What is a pitchbook?

Michael Ahrens
5 Minutes
Graduate icon 06 September 2022

A pitchbook is a document put together by a bank to sell a particular product or service to their clients. There is no single set template for pitchbooks across the industry, they can vary greatly from bank to bank, and based on what the end purpose of the pitchbook is. For example for an IPO, a pitchbook may contain biographies of team members that would be working on the project, past IPO successes at the bank, and possibly proposals on how the process could play out. 


Pitchbooks are used in various scenarios, all of which involve persuading a client that your bank/firm is the best one to carry the business that is being pitched.

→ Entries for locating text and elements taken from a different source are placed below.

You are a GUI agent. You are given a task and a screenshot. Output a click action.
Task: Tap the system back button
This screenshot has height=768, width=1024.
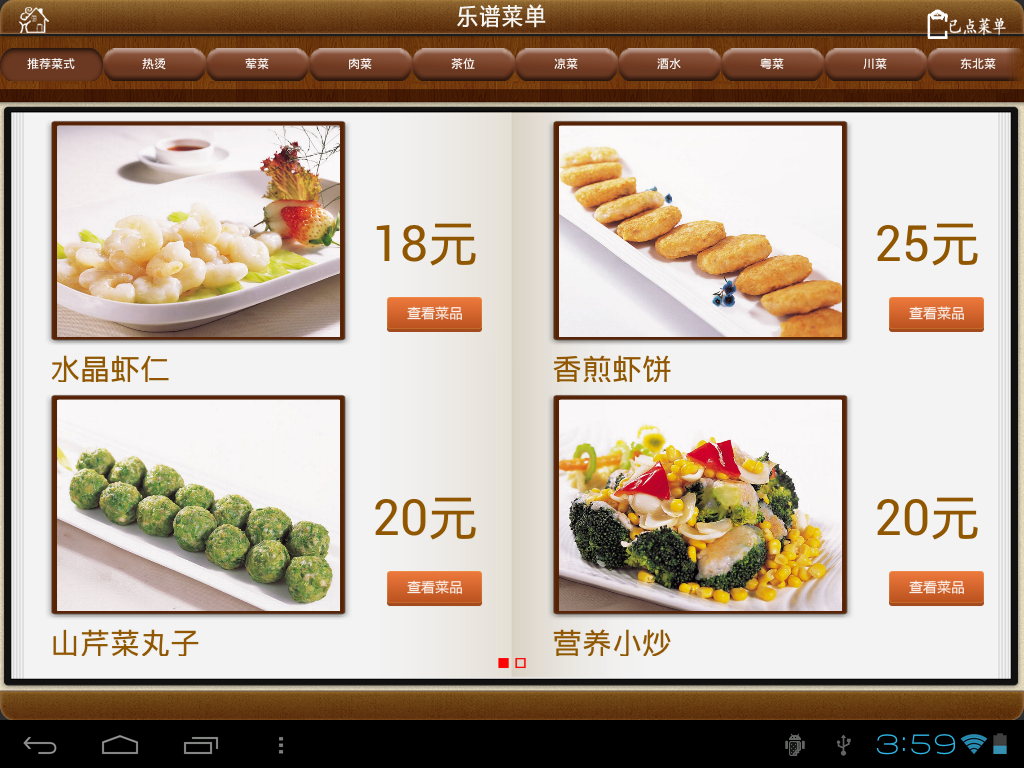41,745
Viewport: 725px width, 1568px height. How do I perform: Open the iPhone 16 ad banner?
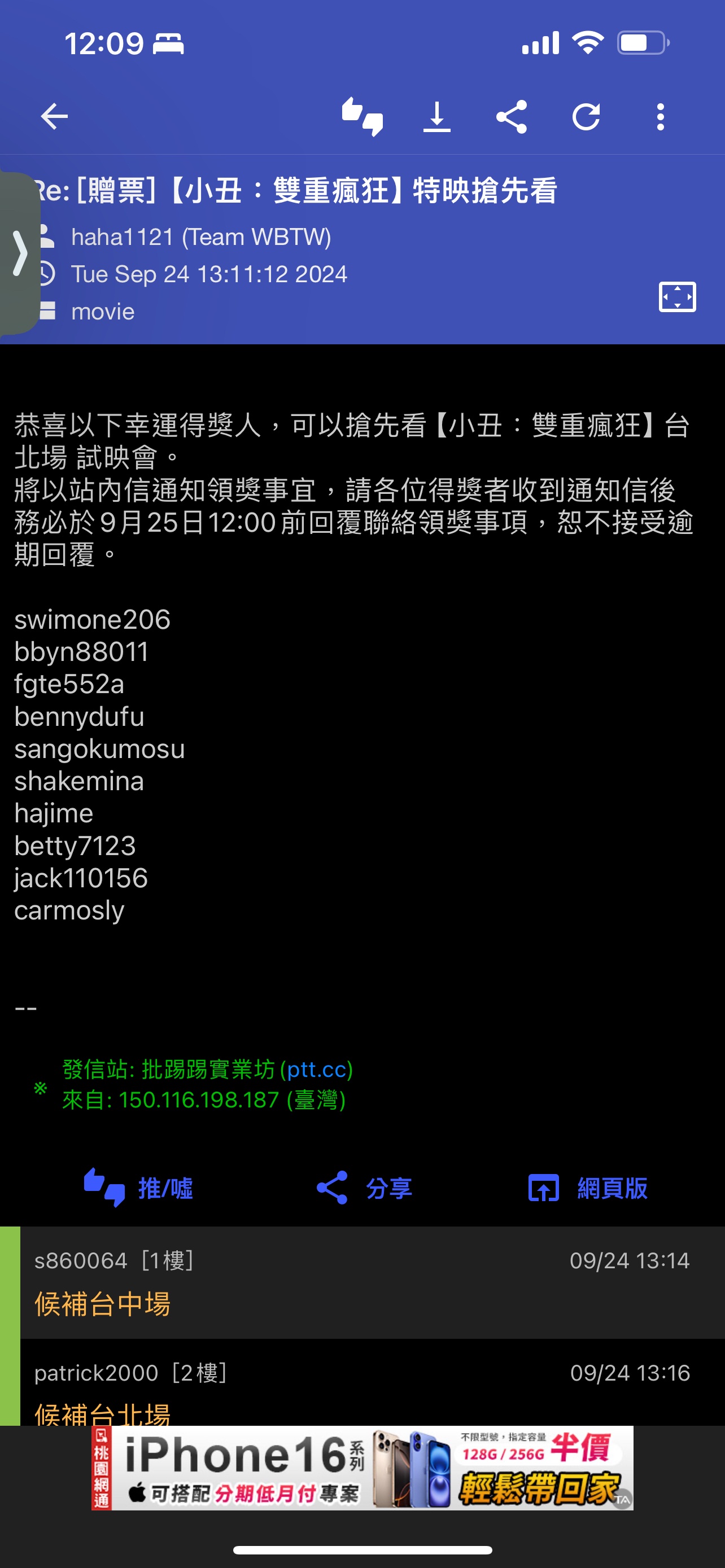(362, 1468)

As a result, pitchbooks are used by both sell and buy-side firms during the client acquisition process. 


Although the contents will vary based on the industry, type of deal, and the targeted clients, there are several components you can find in most pitchbooks. Similarly, most will follow a structure like this: 


Introduction - About the firm, specific team, and past experience 


This typically begins by talking about the firm as a whole, company performance over recent years, and any key points about themselves such as global footprint. Then it moves on to past deals completed by the group, e.g. Goldman Sachs Tech M&A, or Jefferies Automotive M&A, also providing details such as transaction sizes, date of completion, etc. Finally, the individual team members are introduced, along with a short list of previous deals they’ve worked on, both at their current bank and any previous ones as well. This all helps convince clients that your firm will be able to carry out the deal or transaction that is being pitched. 

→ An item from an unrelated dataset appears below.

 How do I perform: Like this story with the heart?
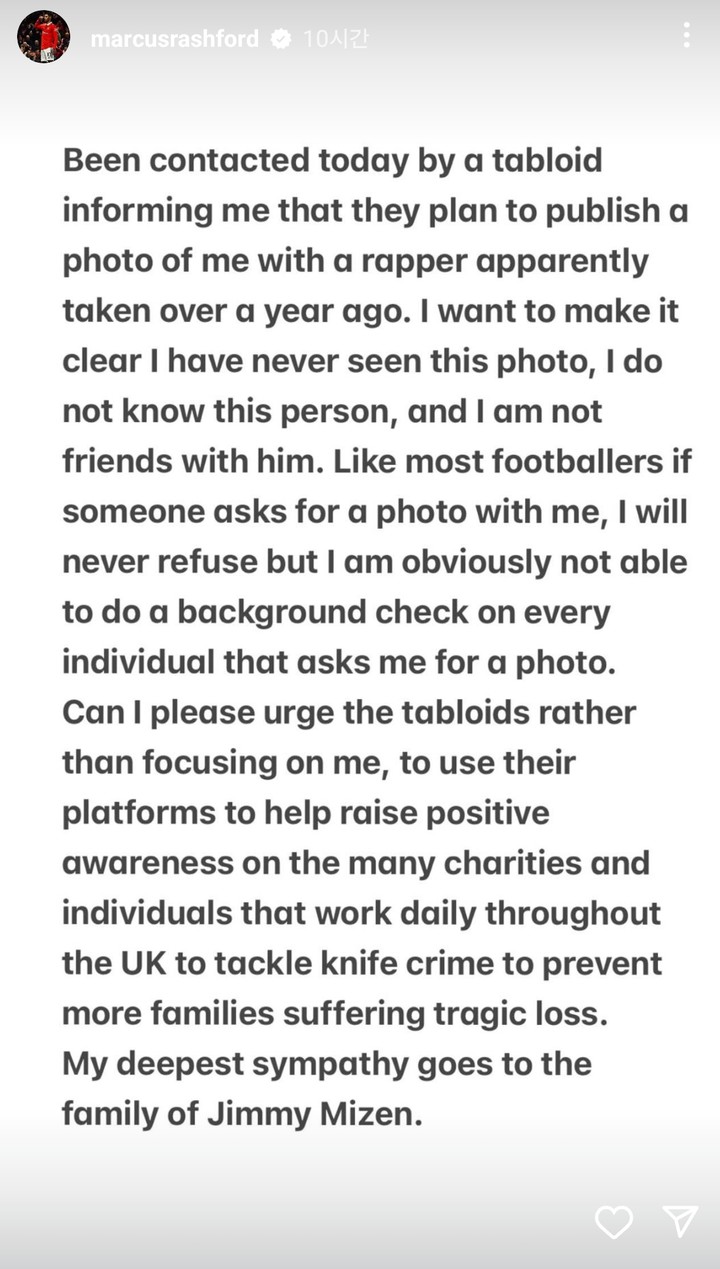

Context - Industry specifics


After introducing the bank/firm, the pitchbook turns to more general industry facts and figures. This lays the groundwork and gives context to the clients' issues and how they can be solved by the company pitching to them. An example of something that could be included would be: recent industry trends, total market size, or recent regulations affecting the industry. Another aspect often included in this section is recent deals in the sector and information regarding them, giving the client a better idea of the deal space specific to their industry or sector.


From here, the contents will begin to vary based on what the purpose of the pitchbook is. 


  1. Sellside mandates focus on showing the potential client how they could be positioned to get the most out of a sale. Parties who are possibly interested in the deal would also typically be listed, alongside some sort of valuation model such as a discounted cash flow (DCF) analysis of the potential client. Sellside mandates are usually closed out with a summary of the book, along with recommendations moving forward which tend to be more generic.


  1. Buyside mandates are similar to their sell-side counterparts, with some notable differences. Firstly any valuations of the potential client are done to assess how large of a stock offering would be needed to finance a purchase, Instead of detailing how the company can be positioned to sell better the focus is on what type of transaction is most beneficial for the client, and rather than listing potential buyers, you will list potential targets to be acquired. Companies meet with many teams of bankers at a time so one of the most crucial aspects of a successful buy-side pitchbook is some originality.


  1. Financing mandates are the final type of pitchbook you may encounter. These detail how a company could go about raising equity or debt. These have no company profiles as there are no other parties involved in being acquired or doing the acquiring, and rather than a standard valuation as is found in the buy and sell-side mandates there will be a financing model included which will give the potential clients an idea of proceeds and how the move could affect the companies valuation.


To summarise, pitchbooks are a tool used by investment banks to persuade a client to use their bank for whatever service is being pitched. Although the layouts will vary most pitchbooks of similar nature follow similar layouts and will all have a mixture of market overviews, technical analysis, biographical sections, and opinions of the bank. Pitchbooks are versatile and important tools that allow banks to market themselves to potential clients and win business, without them many deals would be conducted by whoever could quote the lowest commission, quickest turnover time, or simply the more prestigious bank without taking into account a myriad of other equally important factors.